Rewrite the lines of the data below as a numbered list, leaving out blank lines and the pictures.
>> begin Dataset extract
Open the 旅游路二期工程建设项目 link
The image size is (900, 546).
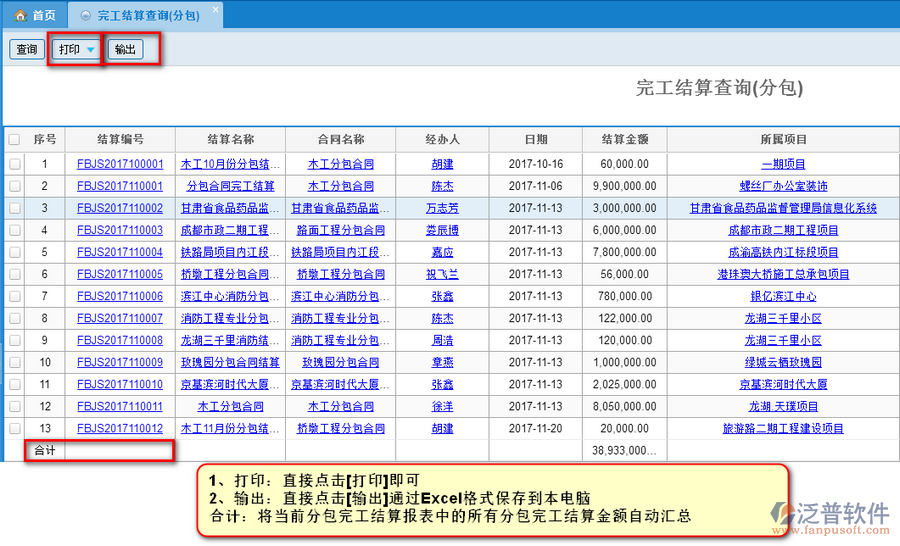click(783, 428)
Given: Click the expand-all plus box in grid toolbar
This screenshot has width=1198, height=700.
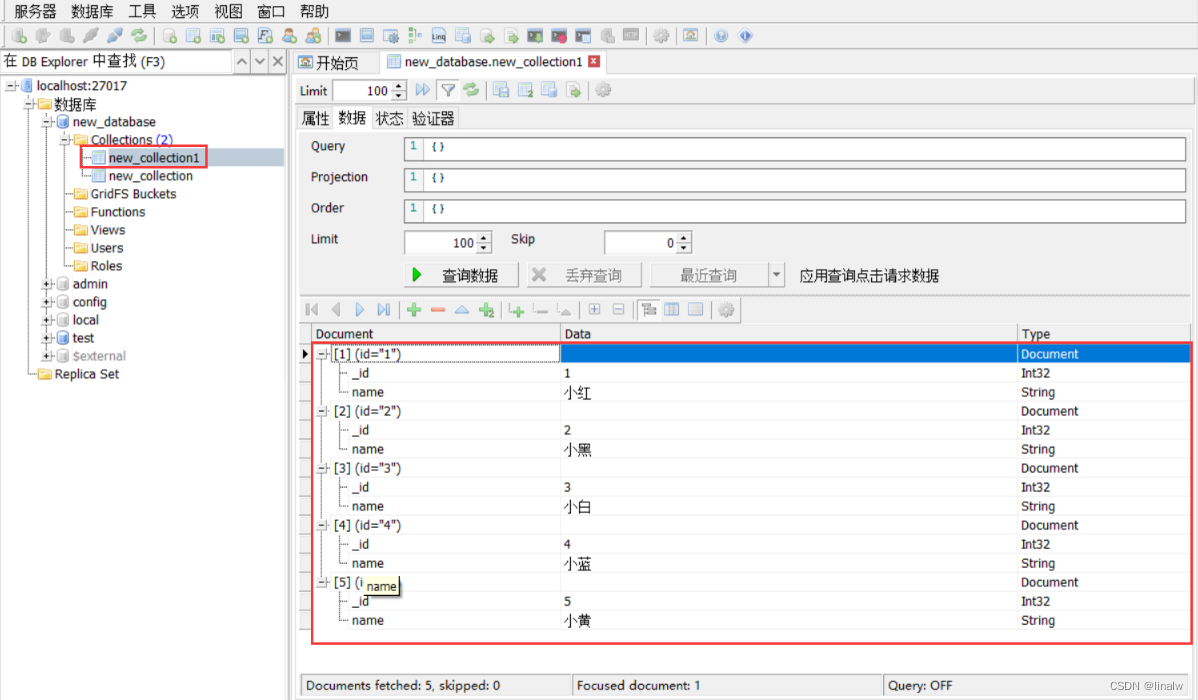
>> end Dataset extract
- **Task solution**
1. Open the 旅游路二期工程建设项目 link
2. The image size is (900, 546).
3. click(783, 428)
4. Given: Click the expand-all plus box in grid toolbar
5. This screenshot has width=1198, height=700.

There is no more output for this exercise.